Milwaukee Art Museum
Art, Life, Legacy: Northern European Paintings in the Collection of Isabel and Alfred Bader
through January 28, 2024
Featuring masterpieces of 17th-century Dutch and Flemish painting—including works by Rembrandt van Rijn and Jan Lievens--Art, Life, Legacy: Northern European Paintings in the Collection of Isabel and Alfred Bader is the only U.S. exhibition of the Baders’ exquisite collection. This major exhibition pays tribute to the extraordinary lives and generosity of the late Drs. Isabel and Alfred Bader, and also illuminates the transformations that occurred across Dutch society during the Baroque period.
Paintings reflecting themes of generosity, sacrifice, struggle, faith, family, and journey open the exhibition and impart the collectors’ life story. These are primarily scenes from the Hebrew Bible. Subsequent sections in the exhibition examine the role of mythology, the construction of identity, and the global trade and colonial expansion that not only built the wealth and prestige of the Dutch Republic but also fundamentally shifted how it viewed the world.
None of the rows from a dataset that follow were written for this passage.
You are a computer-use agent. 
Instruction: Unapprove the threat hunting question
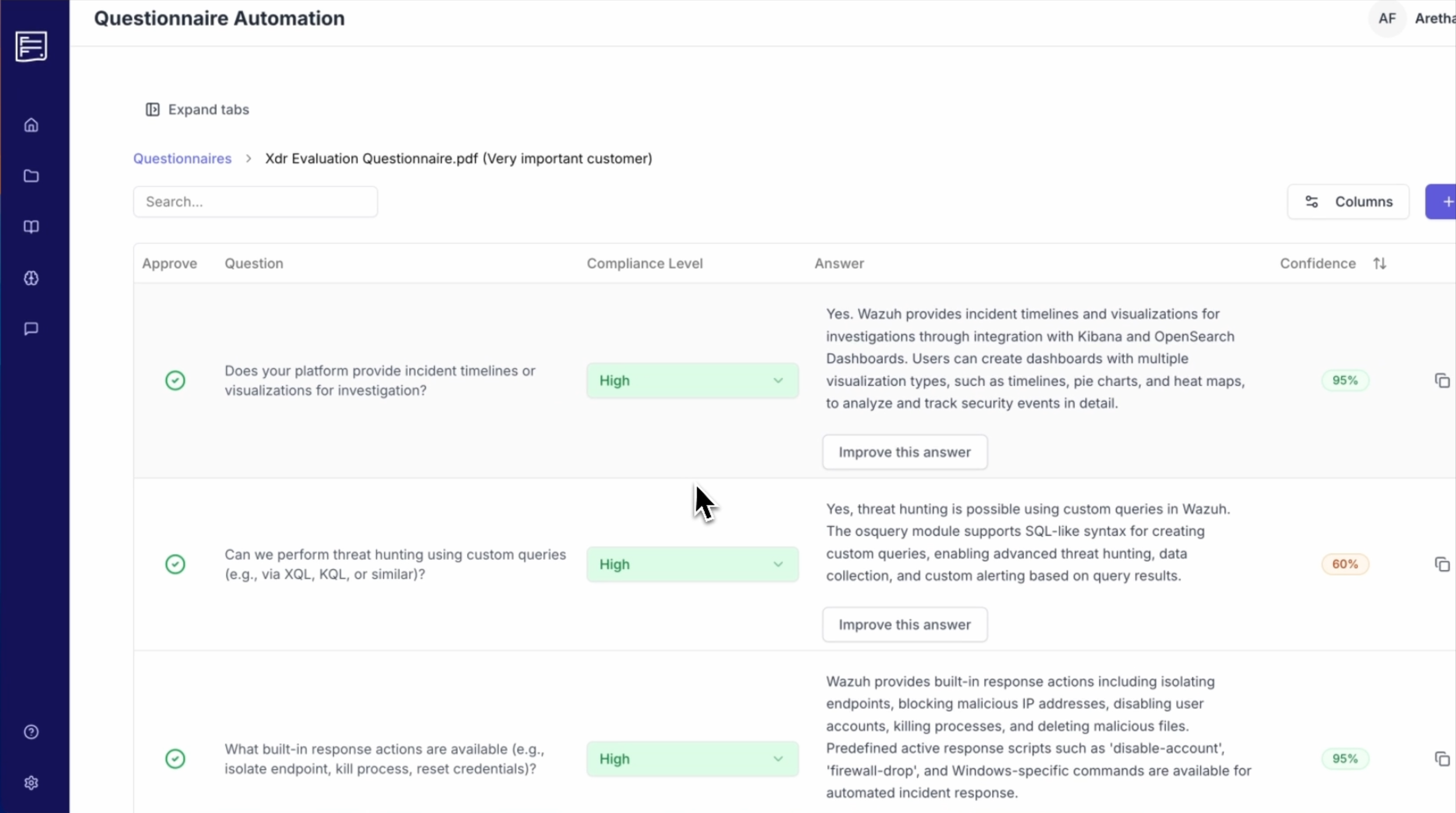[x=175, y=563]
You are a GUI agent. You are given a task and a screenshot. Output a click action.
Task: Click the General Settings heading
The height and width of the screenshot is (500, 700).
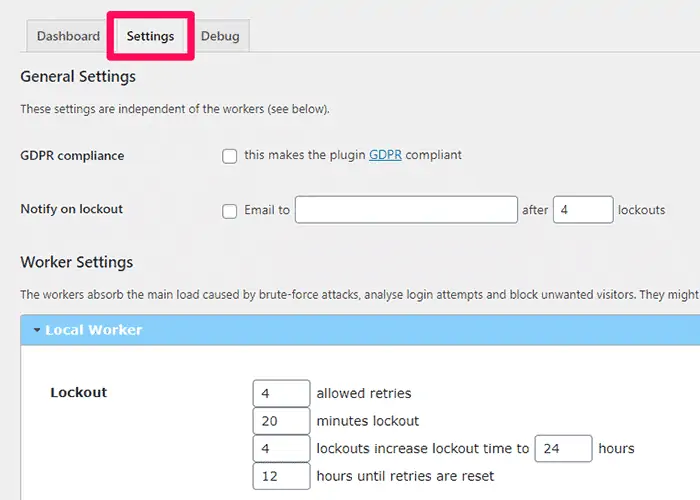78,76
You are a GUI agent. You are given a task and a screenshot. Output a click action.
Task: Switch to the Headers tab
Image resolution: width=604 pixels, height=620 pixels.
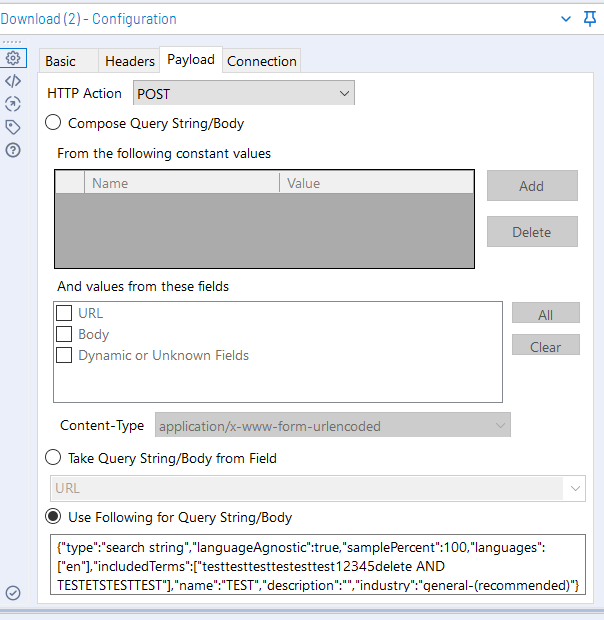130,61

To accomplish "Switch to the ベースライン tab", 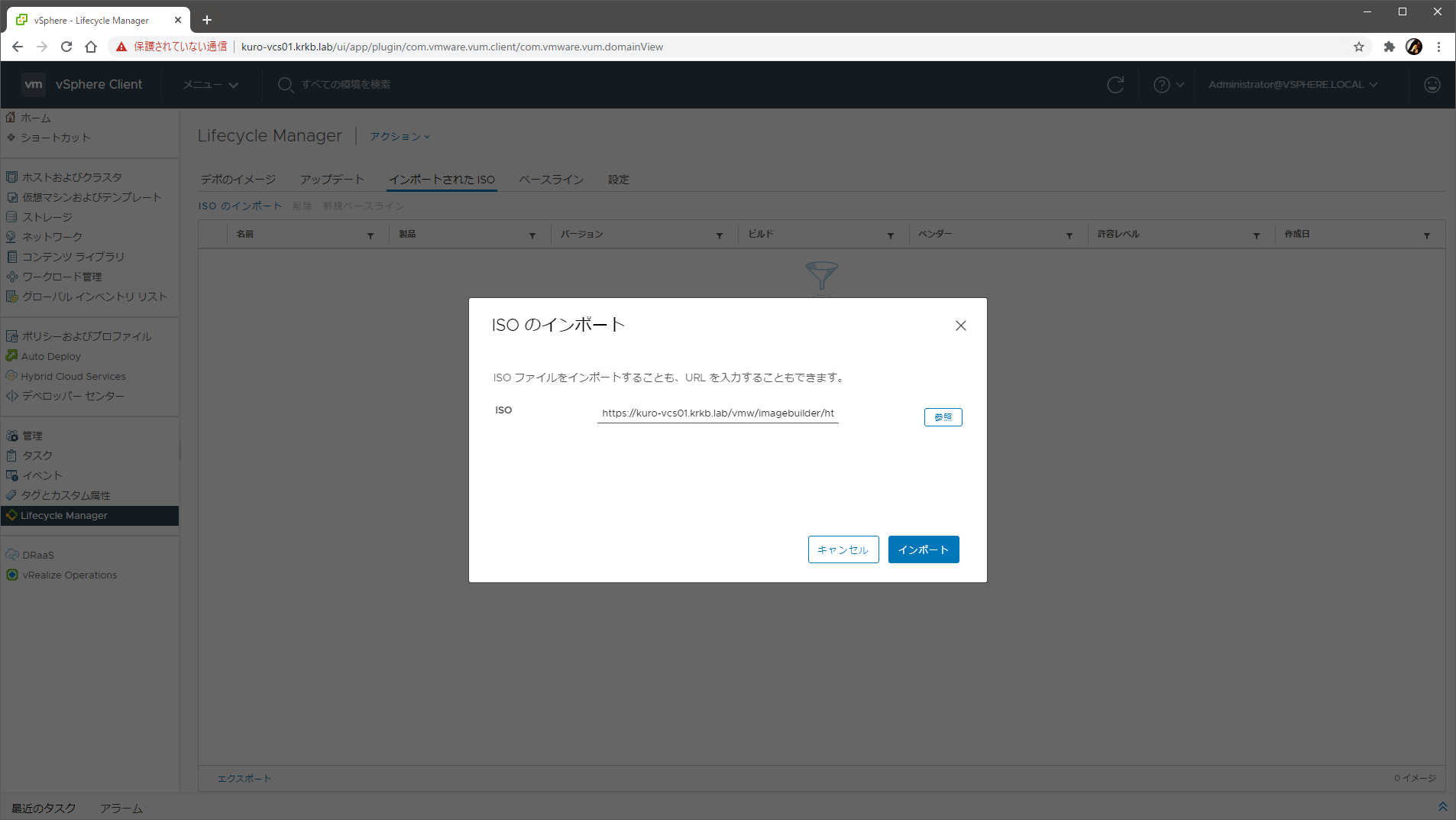I will coord(551,180).
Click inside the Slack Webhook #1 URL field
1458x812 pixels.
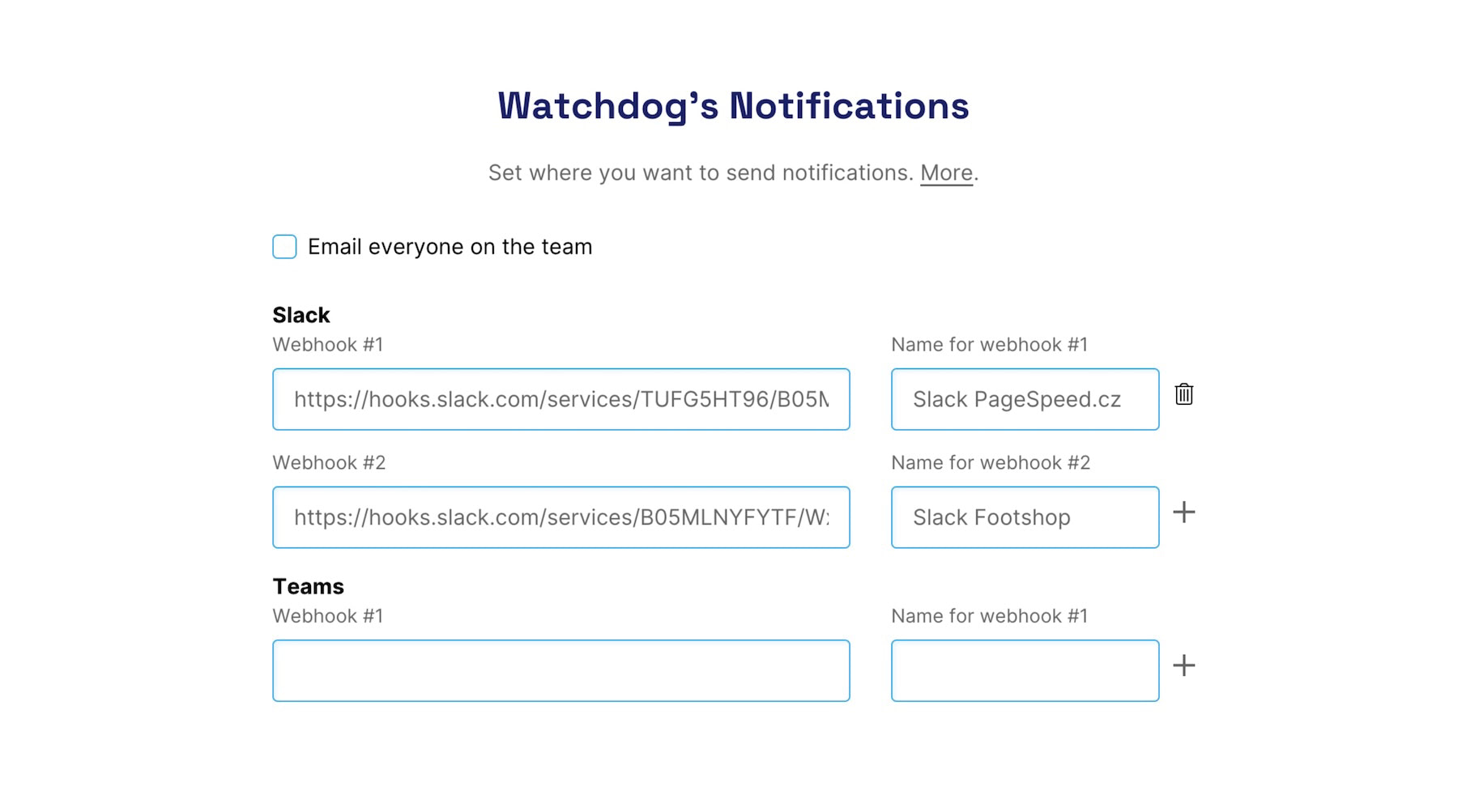coord(561,399)
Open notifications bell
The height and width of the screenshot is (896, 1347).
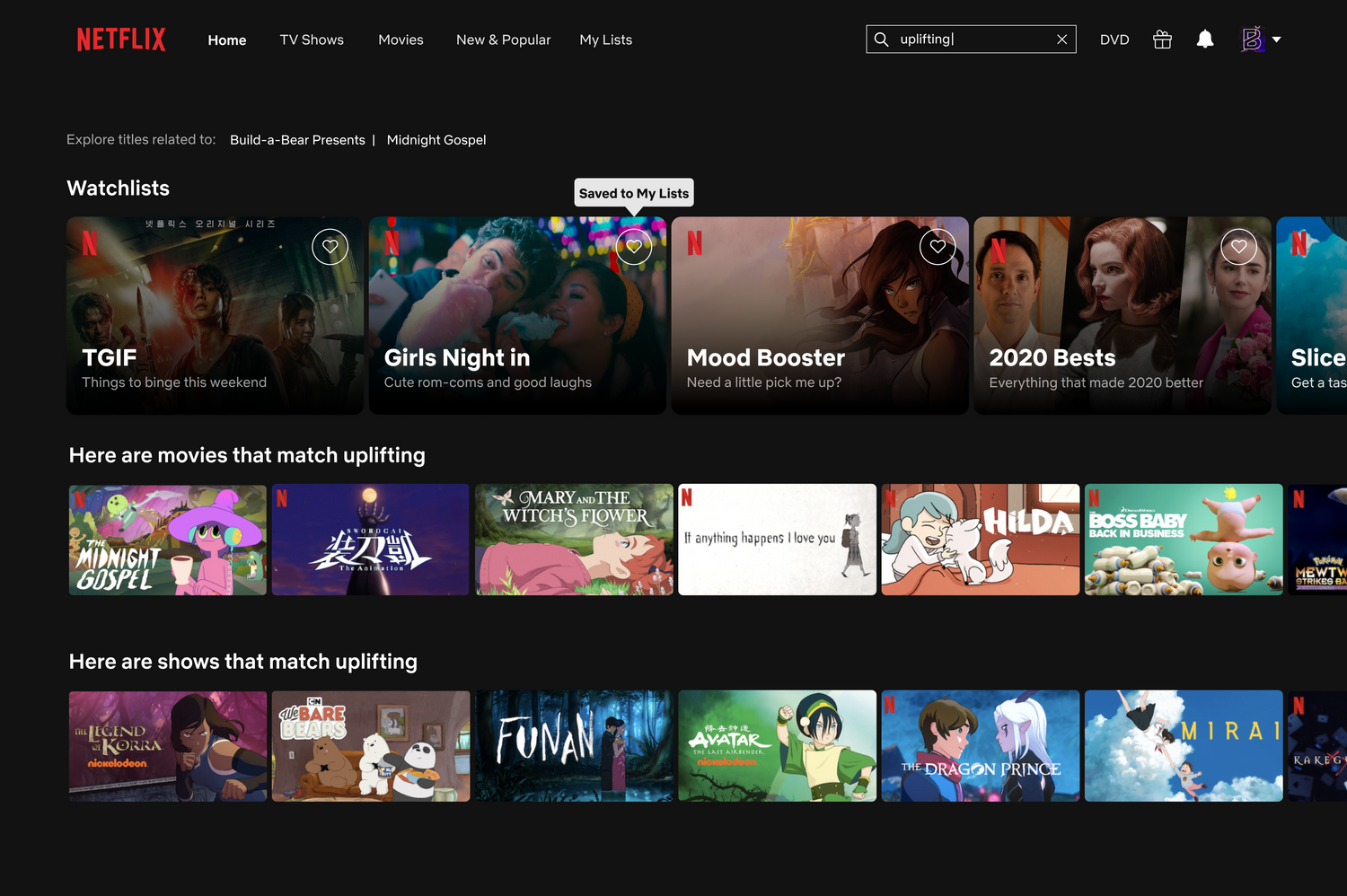[x=1205, y=40]
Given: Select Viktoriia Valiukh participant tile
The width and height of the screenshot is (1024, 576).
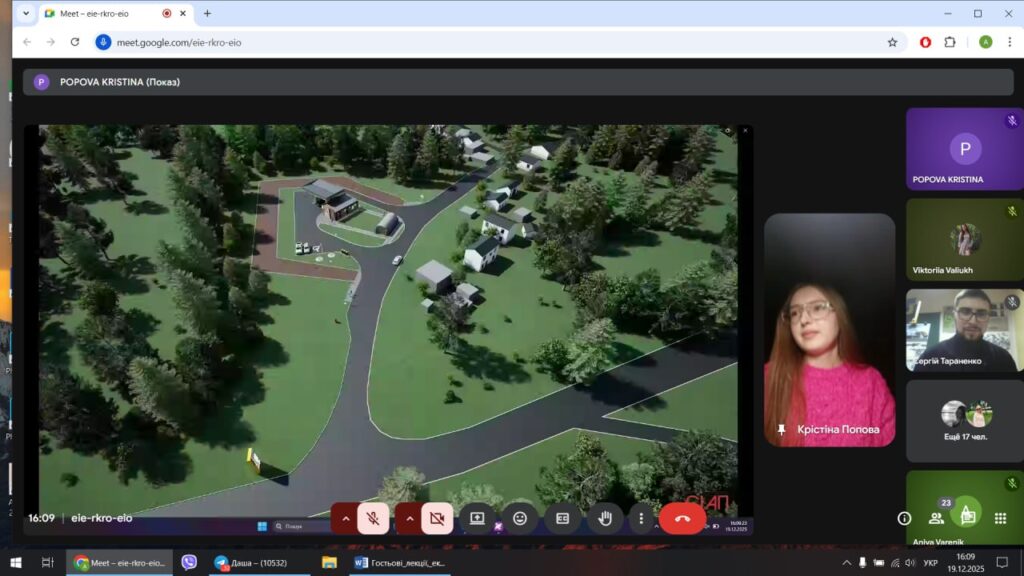Looking at the screenshot, I should click(964, 239).
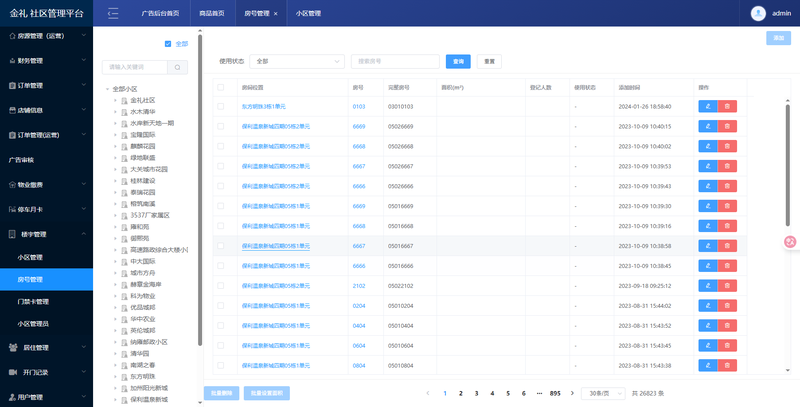Click the 重置 button
The height and width of the screenshot is (407, 800).
click(x=489, y=61)

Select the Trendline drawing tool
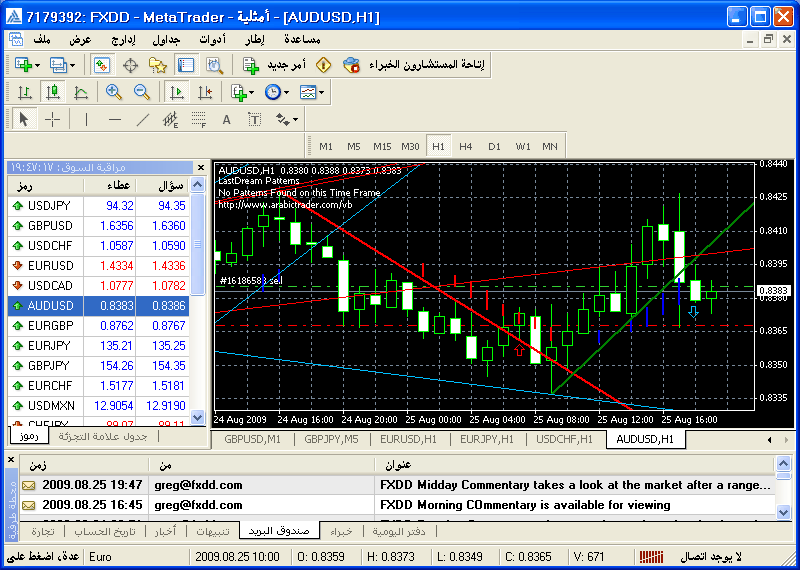coord(142,119)
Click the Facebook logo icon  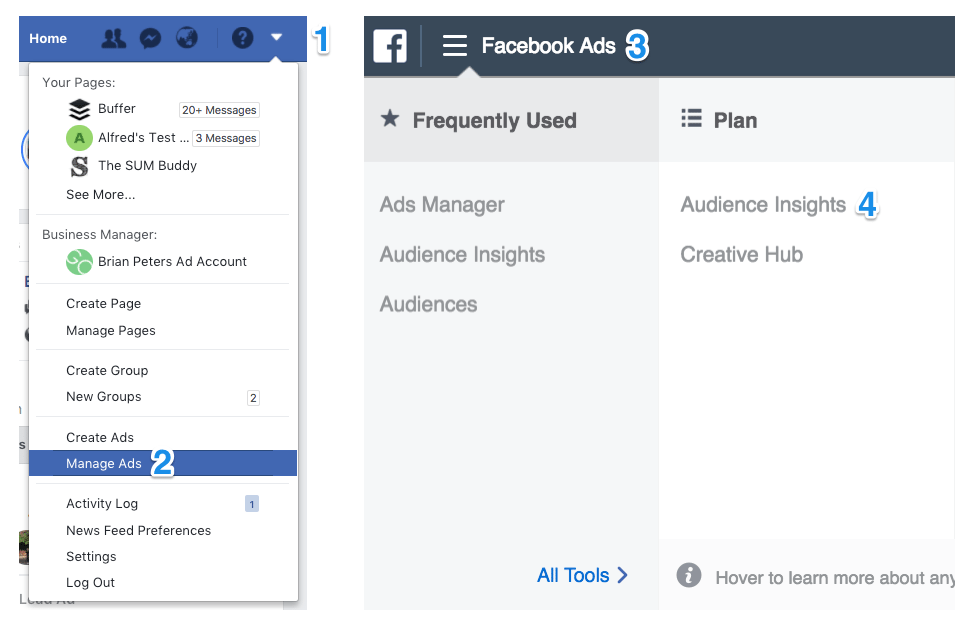[x=389, y=45]
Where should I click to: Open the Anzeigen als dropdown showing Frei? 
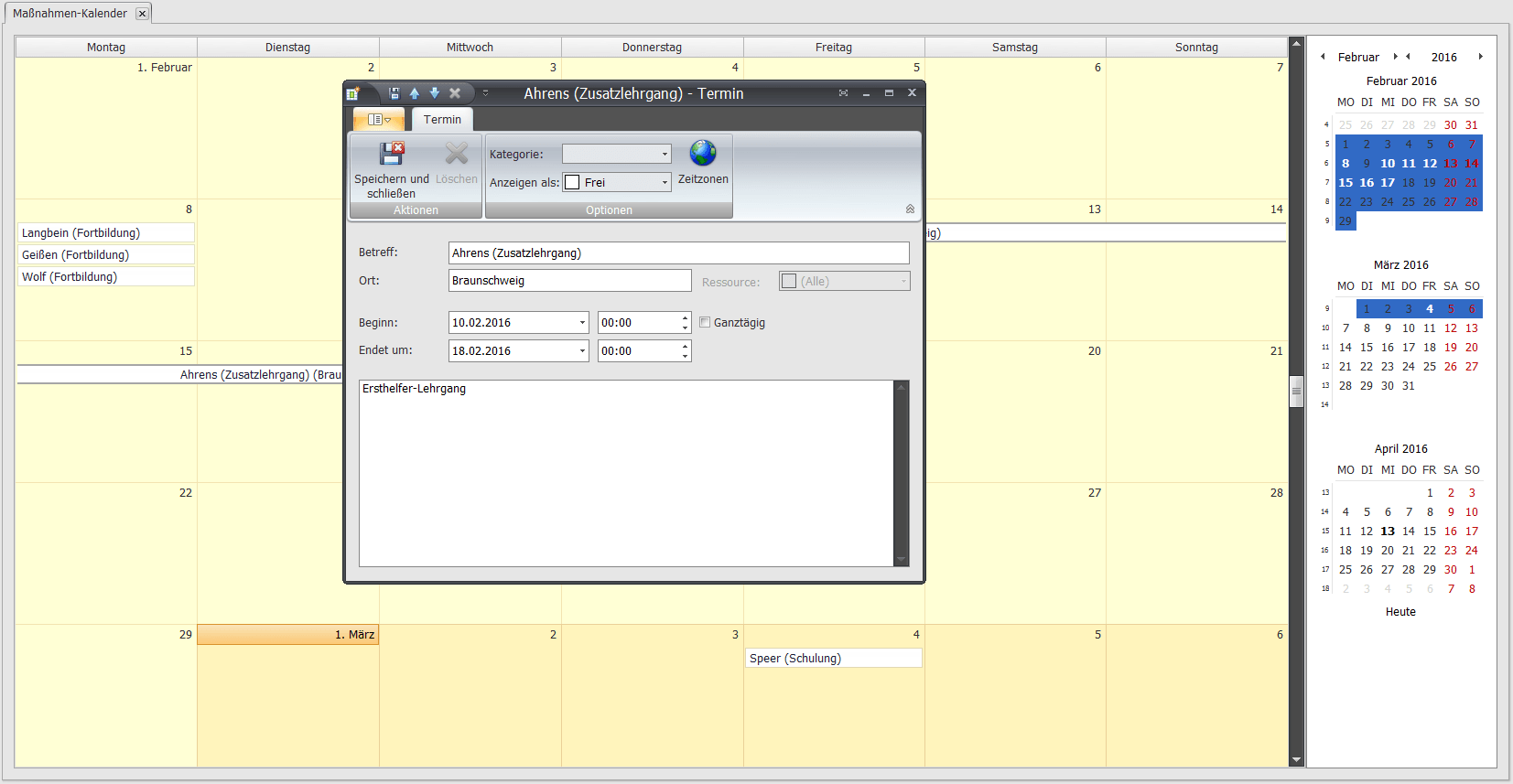(x=665, y=183)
The exhibition is organized by the Milwaukee Art Museum in collaboration with the Agnes Etherington Art Centre at Queen’s University.
Art Institute of Chicago
Picasso: Drawing from Life
through April 8, 2024
This exhibition, centered on the artist’s works on paper, brings into focus Picasso’s life and art as it intersected with a network of artists, dealers, printers, family members, and lovers. The many women with whom he had passionate and sometimes volatile relationships inspired him and are frequently represented in his art, as are several friends and family members. A complex person, Picasso represented his subjects with both tenderness and aggression. Behind-the-scenes, the printers and dealers with whom Picasso collaborated helped him realize and bring attention to thousands of works. These partnerships, both professional and personal, allowed Picasso to gain international renown.
Featuring over 60 works—drawings, prints, and illustrated books, along with a handful of paintings and a sculpture—the exhibition spans his rich and varied 70-year career. Arranged chronologically, the presentation moves from Picasso’s student years in Barcelona, Spain, to his formative and collaborative invention of Cubism in Paris in 1908 and on to his return to representation in the 1920s. Picasso’s production exploded in the 1930s; fueled by his tumultuous personal life and the horrors of WWII, his imagery ranged from war-torn victims to predatory mythological creatures. His last two decades were marked by continued creative experimentation as Picasso, now personally and financially secure, largely retreated into his studio in the south of France.
Saint Louis Art Museum
The Culture: Hip Hop and Contemporary Art in the 21st Century
August 19, 2023–January 1, 2024
The Culture: Hip Hop and Contemporary Art in the 21st Century presents a sweeping art history of hip hop culture and its myriad expressions across the globe. This multidisciplinary and multimedia exhibition examines the resounding impact of hip hop on contemporary art and culture, including its unique contributions to innovations in music, visual and performing arts, fashion, and technology. To illuminate the depth of hip hop’s influence, the exhibition will feature immersive installations, fashion, painting, sculpture, photography, and video, showcasing the complex, expansive, and international allure of one of the 20th and 21st century’s great cultural movements.
The Culture prominently showcases iconic paintings not previously exhibited in St. Louis by some of the art world’s most famous practitioners, including Jean-Michel Basquiat and Mark Bradford, as well as works by artists represented in the SLAM collection, such as Julie Mehretu and Carrie Mae Weems.
The exhibition also includes significant examples of fashion as well as a range of music ephemera. To further illuminate hip hop’s influence, the exhibition incorporates artists with deep ties to local communities. The exhibition explores a series of themes, emphasizing pressing issues in the hip hop industry, such as the complex relationship between capitalism, commodification, and racial identity; hip hop culture’s connection to gender, sexuality, feminism, appropriation, and misogyny; as well as hip hop’s relationship to the art world and the art market.
The Culture is organized by the Saint Louis Art Museum and the Baltimore Museum of Art with an emphasis on community access and engagement as core to the exhibition experience.
This exhibition is generously supported by the Ford Foundation, the Henry Luce Foundation and The Andy Warhol Foundation for the Visual Arts.